◆ **Aim**
Rewrite the lines below, changing every "GUI agent" to "screen agent" and leaving everything else as it is.

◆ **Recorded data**
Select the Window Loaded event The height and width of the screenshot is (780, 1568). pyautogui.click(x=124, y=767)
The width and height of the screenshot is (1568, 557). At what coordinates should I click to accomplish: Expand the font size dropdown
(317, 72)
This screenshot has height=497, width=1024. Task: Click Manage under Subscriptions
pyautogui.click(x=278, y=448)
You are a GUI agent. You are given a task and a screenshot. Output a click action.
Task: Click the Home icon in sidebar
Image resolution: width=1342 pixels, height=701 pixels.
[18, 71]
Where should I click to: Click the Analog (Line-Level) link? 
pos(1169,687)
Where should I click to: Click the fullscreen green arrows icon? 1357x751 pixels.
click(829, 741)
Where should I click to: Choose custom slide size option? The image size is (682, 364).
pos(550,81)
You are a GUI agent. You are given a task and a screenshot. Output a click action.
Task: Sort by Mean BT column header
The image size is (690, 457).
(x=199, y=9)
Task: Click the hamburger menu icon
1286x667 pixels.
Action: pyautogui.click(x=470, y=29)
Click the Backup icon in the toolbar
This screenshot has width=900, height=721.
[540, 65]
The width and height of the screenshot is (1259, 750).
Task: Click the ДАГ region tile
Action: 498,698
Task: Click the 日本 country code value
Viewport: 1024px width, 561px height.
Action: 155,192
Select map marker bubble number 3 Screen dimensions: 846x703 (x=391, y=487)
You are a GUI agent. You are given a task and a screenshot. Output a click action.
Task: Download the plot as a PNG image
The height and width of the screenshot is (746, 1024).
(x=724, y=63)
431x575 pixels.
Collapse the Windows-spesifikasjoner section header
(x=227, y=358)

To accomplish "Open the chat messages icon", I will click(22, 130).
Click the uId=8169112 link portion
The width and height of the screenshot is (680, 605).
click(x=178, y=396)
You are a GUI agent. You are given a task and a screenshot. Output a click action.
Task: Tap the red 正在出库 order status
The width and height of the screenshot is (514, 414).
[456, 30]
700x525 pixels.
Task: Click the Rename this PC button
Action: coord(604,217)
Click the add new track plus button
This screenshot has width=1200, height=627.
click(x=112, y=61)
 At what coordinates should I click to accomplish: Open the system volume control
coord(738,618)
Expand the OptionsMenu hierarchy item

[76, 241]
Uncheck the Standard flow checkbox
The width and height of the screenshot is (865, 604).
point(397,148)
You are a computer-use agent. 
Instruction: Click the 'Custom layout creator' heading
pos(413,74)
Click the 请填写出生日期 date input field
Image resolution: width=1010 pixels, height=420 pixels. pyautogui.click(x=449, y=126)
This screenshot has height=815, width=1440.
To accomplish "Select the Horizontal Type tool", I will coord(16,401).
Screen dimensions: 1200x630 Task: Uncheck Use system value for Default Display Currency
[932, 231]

◆ **Output of the exercise**
Select the Window Loaded event The height and width of the screenshot is (780, 1568). pyautogui.click(x=124, y=767)
The width and height of the screenshot is (1568, 557). At what coordinates should I click to accomplish: Expand the font size dropdown
(317, 72)
This screenshot has height=497, width=1024. Task: Click Manage under Subscriptions
pyautogui.click(x=278, y=448)
You are a screen agent. You are given a task and a screenshot. Output a click action.
Task: Click the Home icon in sidebar
Image resolution: width=1342 pixels, height=701 pixels.
[18, 71]
Where should I click to: Click the Analog (Line-Level) link? 
pos(1169,687)
Where should I click to: Click the fullscreen green arrows icon? 1357x751 pixels.
click(829, 741)
Where should I click to: Choose custom slide size option? The image size is (682, 364).
pos(550,81)
You are a screen agent. You are given a task and a screenshot. Output a click action.
Task: Sort by Mean BT column header
The image size is (690, 457).
(x=199, y=9)
Task: Click the hamburger menu icon
1286x667 pixels.
Action: pyautogui.click(x=470, y=29)
Click the Backup icon in the toolbar
This screenshot has width=900, height=721.
[540, 65]
The width and height of the screenshot is (1259, 750).
Task: Click the ДАГ region tile
Action: 498,698
Task: Click the 日本 country code value
Viewport: 1024px width, 561px height.
Action: 155,192
Select map marker bubble number 3 Screen dimensions: 846x703 (x=391, y=487)
You are a screen agent. You are given a task and a screenshot. Output a click action.
Task: Download the plot as a PNG image
The height and width of the screenshot is (746, 1024).
(x=724, y=63)
431x575 pixels.
Collapse the Windows-spesifikasjoner section header
(x=227, y=358)

To accomplish "Open the chat messages icon", I will click(22, 130).
Click the uId=8169112 link portion
The width and height of the screenshot is (680, 605).
click(x=178, y=396)
You are a screen agent. You are given a task and a screenshot. Output a click action.
Task: Tap the red 正在出库 order status
The width and height of the screenshot is (514, 414).
[456, 30]
700x525 pixels.
Task: Click the Rename this PC button
Action: coord(604,217)
Click the add new track plus button
This screenshot has width=1200, height=627.
click(x=112, y=61)
 At what coordinates should I click to accomplish: Open the system volume control
coord(738,618)
Expand the OptionsMenu hierarchy item

[76, 241]
Uncheck the Standard flow checkbox
The width and height of the screenshot is (865, 604).
point(397,148)
You are a computer-use agent. 
Instruction: Click the 'Custom layout creator' heading
pos(413,74)
Click the 请填写出生日期 date input field
Image resolution: width=1010 pixels, height=420 pixels. pyautogui.click(x=449, y=126)
This screenshot has height=815, width=1440.
To accomplish "Select the Horizontal Type tool", I will coord(16,401).
Screen dimensions: 1200x630 Task: Uncheck Use system value for Default Display Currency
[932, 231]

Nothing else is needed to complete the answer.